Last week, the class was working backwards – we visited a field of cow bones and considered evidence to try and decide how they got there. The exercise was designed to get us thinking about taphonomy, the state of remains as they enter and exist in the fossil record. It explains why so few fossils are actually articulated in the shape of a skeleton; factors like wind, snow, and scavengers all play a role in shuffling the bones in such a way that they’re hard to make sense of. It was remarkable to see that dead cow spread fifty meters across the plain – modern forces like the wind and snow and scavengers work fast. The cow died a matter of years ago. Once I considered that effect of destructive ecological factors, I gained an appreciation for just how perfect the depositional environment must be for a fossil in the deep past to be preserved well. It has to be swallowed by mud almost immediately, and then left undisturbed for millions of years. Without brilliant archaeologists to assemble odd bones into the dinosaurs we know and love, we wouldn’t know what we know or know what to love. Their work is vitally important, and based on the principles of taphonomy that we learned in the field.

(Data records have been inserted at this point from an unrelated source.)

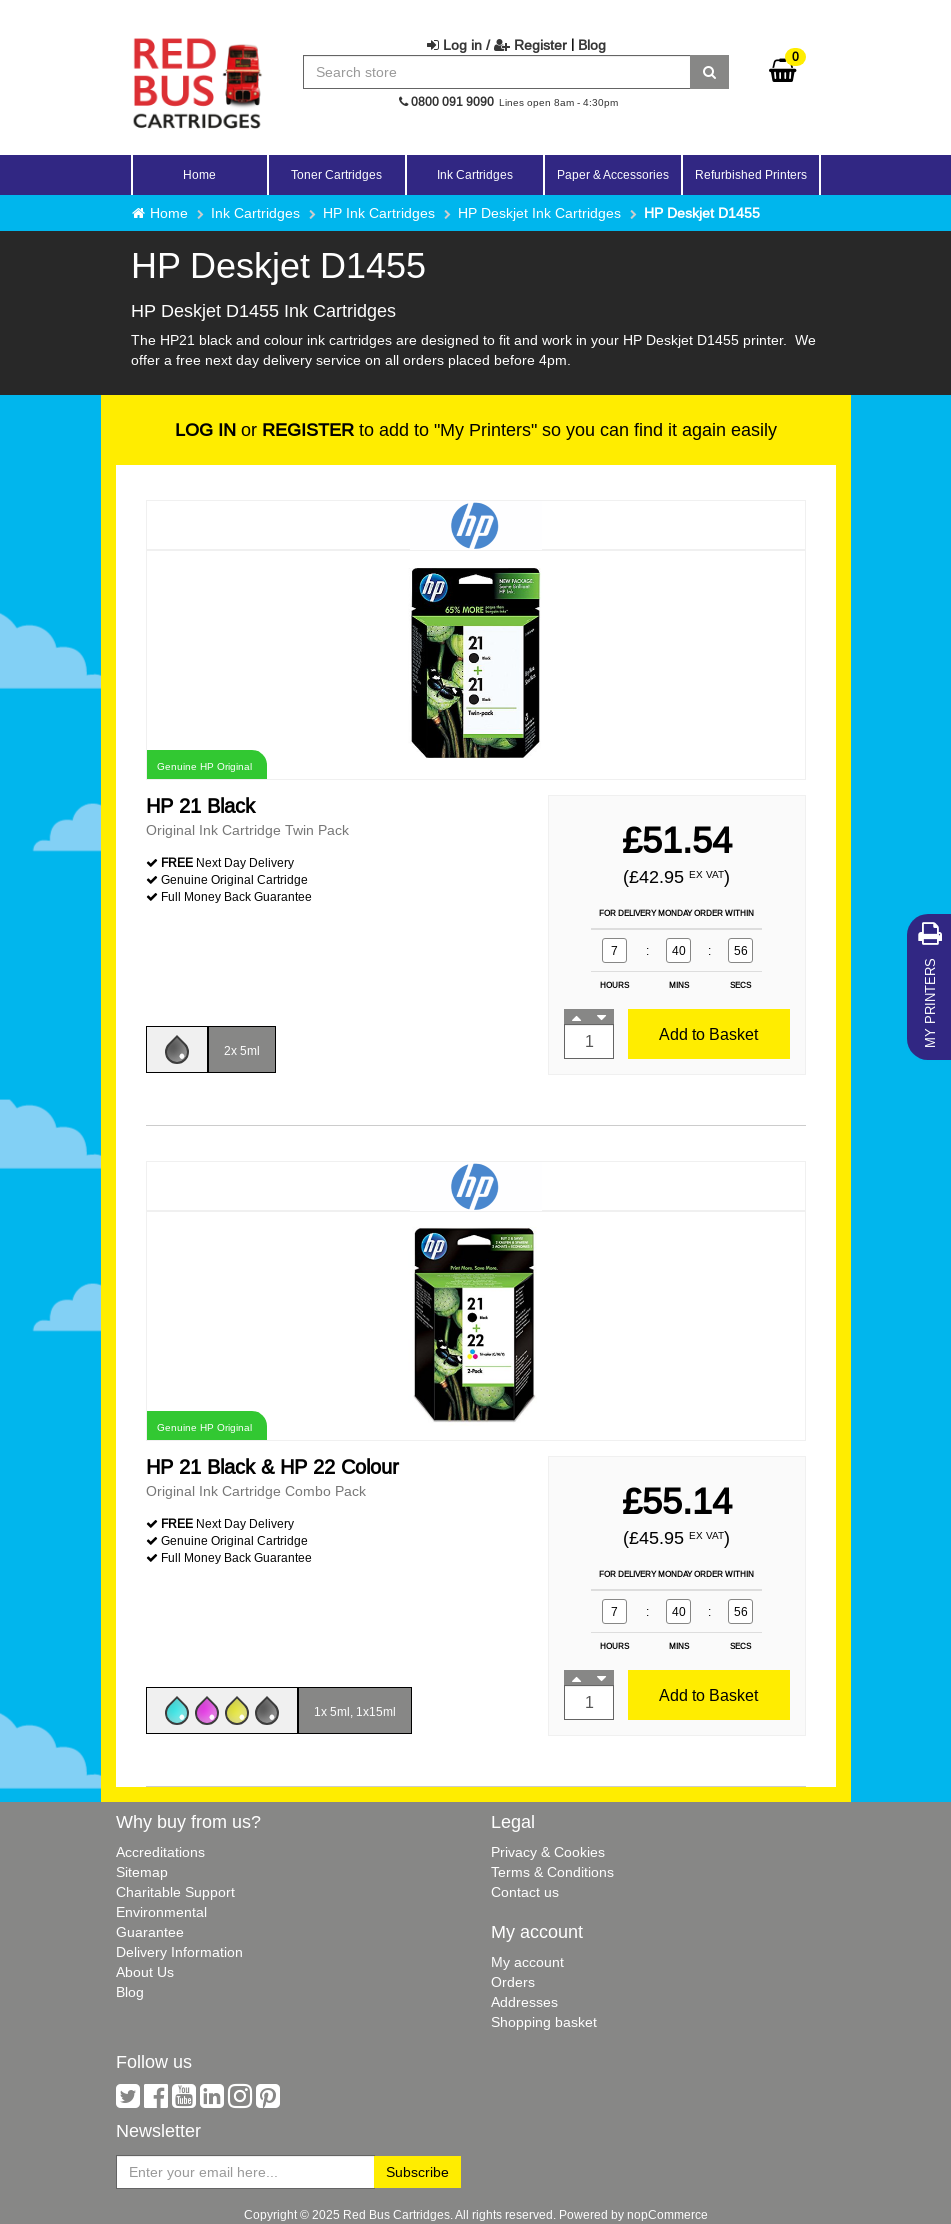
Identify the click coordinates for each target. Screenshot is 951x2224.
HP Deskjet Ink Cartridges (539, 213)
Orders (513, 1982)
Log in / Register (497, 45)
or (264, 429)
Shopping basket (544, 2022)
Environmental (161, 1912)
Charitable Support (175, 1892)
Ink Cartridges (255, 213)
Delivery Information (179, 1952)
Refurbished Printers (751, 174)
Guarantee (150, 1932)
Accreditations (160, 1852)
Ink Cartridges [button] (475, 174)
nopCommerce (667, 2214)
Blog (592, 45)
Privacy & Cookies (548, 1852)
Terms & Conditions (552, 1872)
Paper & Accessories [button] (613, 174)
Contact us (525, 1892)
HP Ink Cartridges (379, 213)
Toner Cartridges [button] (336, 174)
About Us (145, 1972)
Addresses (524, 2002)
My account (527, 1962)
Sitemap (142, 1872)
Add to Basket (708, 1034)
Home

We worked backwards at the La Prele mammoth site, too. Archaeologists have spent years there excavating mammoth remains and ancient human artifacts with one overarching goal: piecing together the social dynamics of hunter-gatherer tribes. Ancient people might as well be aliens to us, but when we think about them as compared to modern humans, it turns out that they were making some of the same practical judgements that we do. Their presence in Central Wyoming is explained by the same reason that the Oregon Trail or I-80 exists there: the break in the Rocky Mountains that allows easier travel. Our problems were their problems, and our solution was their solution, too.
I’ve learned that the approach that explains ancient mysteries with modern logic – working backwards – succeeds in paleontology and archaeology. I’m reminded that deep time is still time on Earth and is bound by most of the same rules that we are. It’s all connected, and that’s no conspiracy.